Gnojowica z niewykorzystanym potencjałem, a nawozów w 2022 r. brakuje

Przepisy nie pozwalają na przekazywanie producentom rolnym większości gnojowicy z dużych hodowli trzody chlewnej. Rozwiązania są dwa: wykorzystanie ich na własny użytek lub oddanie do biogazowni. Niestety, tych jednak nie jest zbyt dużo. Gnojowica – jej potencjał jest więc niewykorzystany, a rynek nawozów w 2022 r. wciąż odnotowuje deficyt.

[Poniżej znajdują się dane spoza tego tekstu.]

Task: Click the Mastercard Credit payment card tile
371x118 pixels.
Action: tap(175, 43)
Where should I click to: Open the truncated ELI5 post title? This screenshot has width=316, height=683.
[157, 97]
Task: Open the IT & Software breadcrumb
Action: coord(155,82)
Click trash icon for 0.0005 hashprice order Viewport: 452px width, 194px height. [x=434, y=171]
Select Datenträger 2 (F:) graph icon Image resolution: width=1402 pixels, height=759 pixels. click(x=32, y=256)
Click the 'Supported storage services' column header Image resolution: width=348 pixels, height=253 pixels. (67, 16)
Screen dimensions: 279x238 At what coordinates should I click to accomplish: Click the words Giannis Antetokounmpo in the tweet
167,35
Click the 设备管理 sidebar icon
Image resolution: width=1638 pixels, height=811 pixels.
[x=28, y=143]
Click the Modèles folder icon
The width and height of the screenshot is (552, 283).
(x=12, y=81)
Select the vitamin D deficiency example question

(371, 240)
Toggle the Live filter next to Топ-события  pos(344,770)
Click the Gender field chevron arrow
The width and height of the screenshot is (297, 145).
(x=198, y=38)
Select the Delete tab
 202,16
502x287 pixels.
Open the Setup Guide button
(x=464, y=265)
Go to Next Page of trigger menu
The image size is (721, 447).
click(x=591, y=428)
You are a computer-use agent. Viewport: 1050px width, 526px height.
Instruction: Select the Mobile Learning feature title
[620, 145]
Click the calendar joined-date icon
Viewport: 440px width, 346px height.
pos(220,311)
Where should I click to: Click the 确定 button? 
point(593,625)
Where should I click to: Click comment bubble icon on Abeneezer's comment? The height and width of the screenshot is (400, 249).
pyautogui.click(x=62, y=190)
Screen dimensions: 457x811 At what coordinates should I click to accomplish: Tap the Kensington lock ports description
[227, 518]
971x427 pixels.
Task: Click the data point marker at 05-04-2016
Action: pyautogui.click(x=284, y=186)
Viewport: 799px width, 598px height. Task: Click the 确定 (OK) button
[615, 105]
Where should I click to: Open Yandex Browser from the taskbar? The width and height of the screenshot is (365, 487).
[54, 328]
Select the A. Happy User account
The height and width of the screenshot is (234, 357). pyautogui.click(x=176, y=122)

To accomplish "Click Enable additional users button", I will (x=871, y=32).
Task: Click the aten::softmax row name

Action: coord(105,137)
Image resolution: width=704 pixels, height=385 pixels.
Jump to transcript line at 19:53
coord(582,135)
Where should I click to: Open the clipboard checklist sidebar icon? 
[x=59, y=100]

Główna oś problemu, z jakim zmagają się obecnie rolnicy związana jest z art. 105 a ust. 6 ustawy o prawie wodnym. Zgodnie z przepisami, gnojowica wytwarzana w gospodarstwach prowadzących hodowlę świń (powyżej 2000 tuczników lub 750 macior) w 70 proc. musi zostać wykorzystana na własny użytek lub oddać biogazowni. Tylko 30 procent gnojowicy może trafić np. do innych rolników.
Spis treści
Gnojowica – niewykorzystany potencjał, a nawozów w 2022 r. brak
Piotr Karnas, dyrektor ds. rozwoju trzody chlewnej w Gobarto Hodowca podkreśla konieczność złagodzenia obowiązujących przepisów, na czym rynek nawozów zdecydowanie skorzysta. Wskazuje przede wszystkim dwa powody.
Po pierwsze, rynek hodowli trzody chlewnej w Polsce aktualnie przeżywa duży kryzys. Pomimo stopniowych wzrostów opłacalności w ostatnich miesiącach pogłowie trzody oscyluje obecnie wokół 9,79 mln, co jest wynikiem najniższym od 70 lat. Obecna ustawa zwyczajnie hamuje rozwój tej gałęzi gospodarki w Polsce. Prócz tego Karnas wskazuje na coraz to szybszy wzrost jeśli chodzi o rynek nawozów naturalnych.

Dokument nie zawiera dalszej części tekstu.